EXTRACTED ENTRIES →
******************************

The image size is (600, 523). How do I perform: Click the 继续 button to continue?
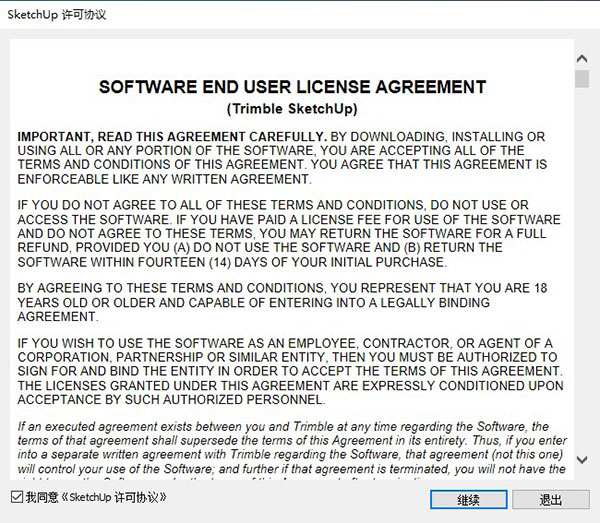coord(469,499)
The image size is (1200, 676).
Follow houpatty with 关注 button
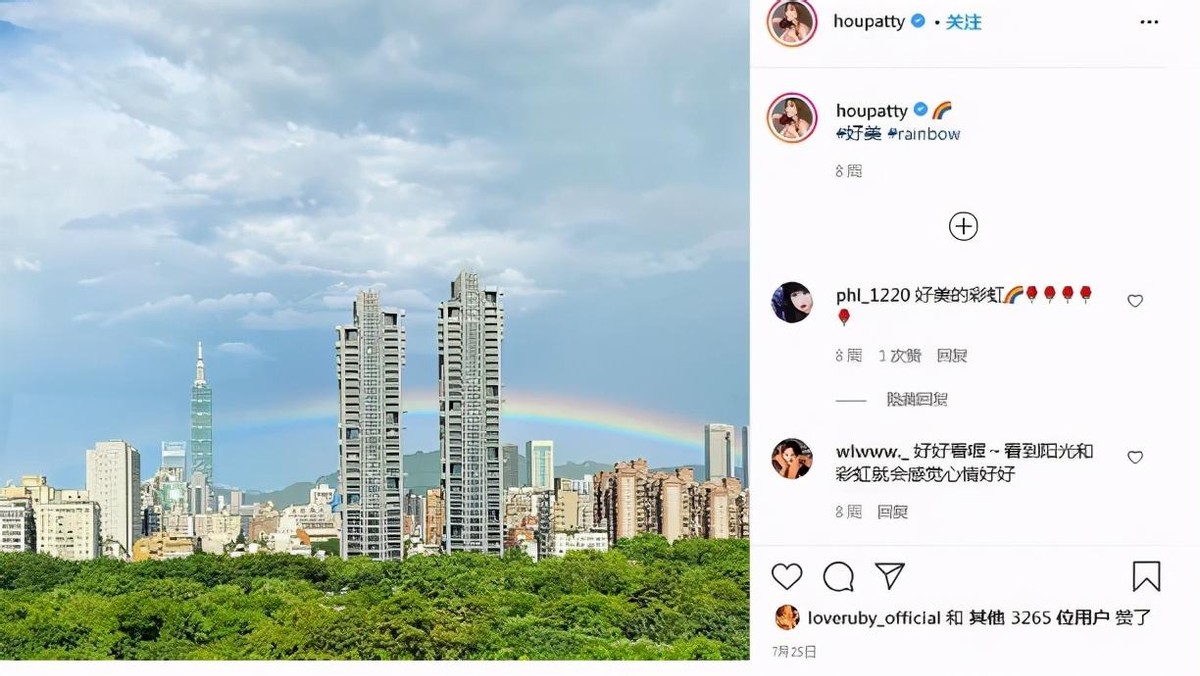(x=963, y=21)
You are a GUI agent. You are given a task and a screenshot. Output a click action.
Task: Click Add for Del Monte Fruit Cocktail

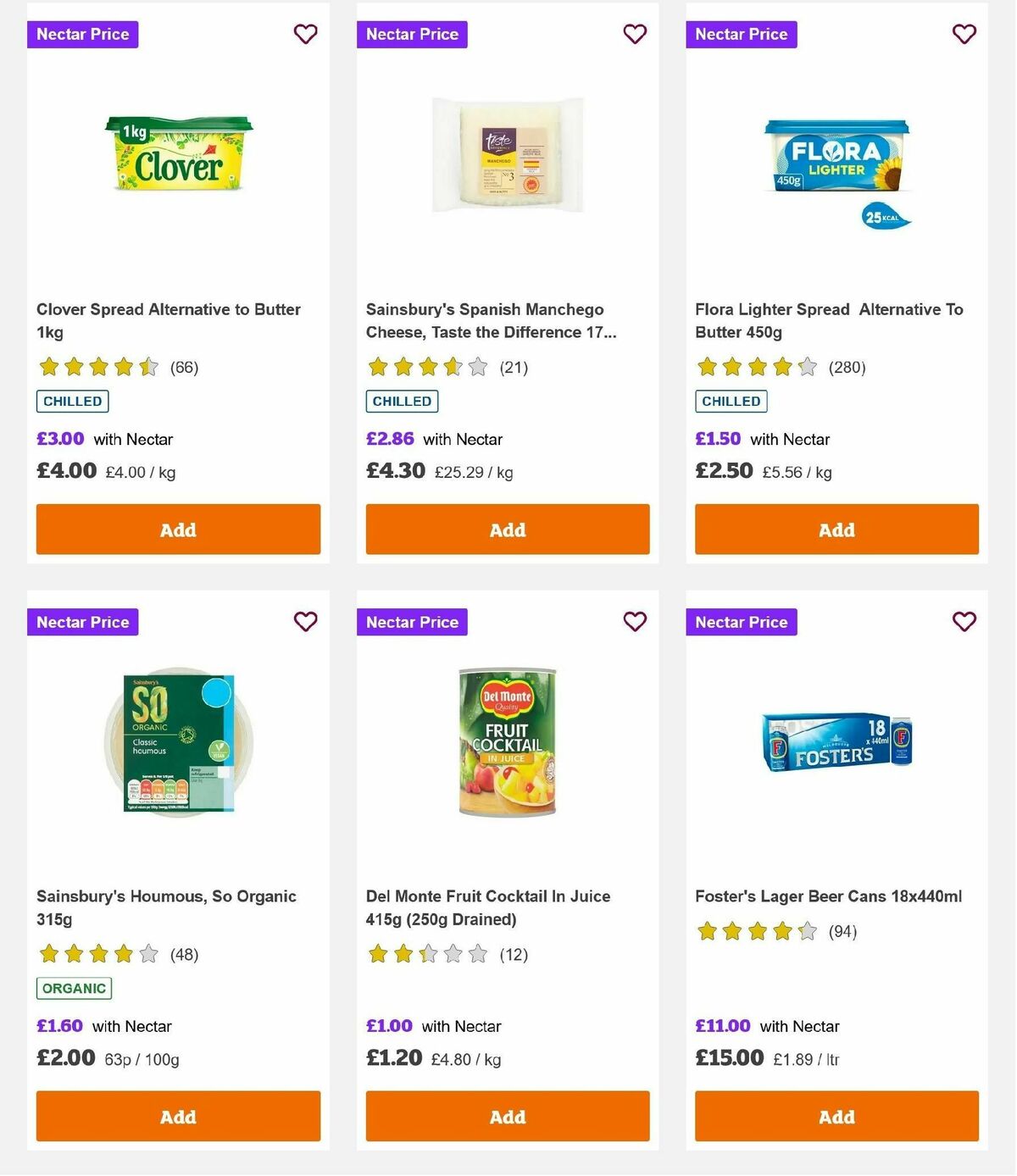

******************************

REQUIRED WORK → Leave the pictures out. Extract exactly the lines running from the one with "Follow houpatty with 关注 button" through the last entry, both ends included.

WORKED SOLUTION →
Follow houpatty with 关注 button
(x=963, y=21)
You are a GUI agent. You are given a task and a screenshot. Output a click action.
Task: Click Add for Del Monte Fruit Cocktail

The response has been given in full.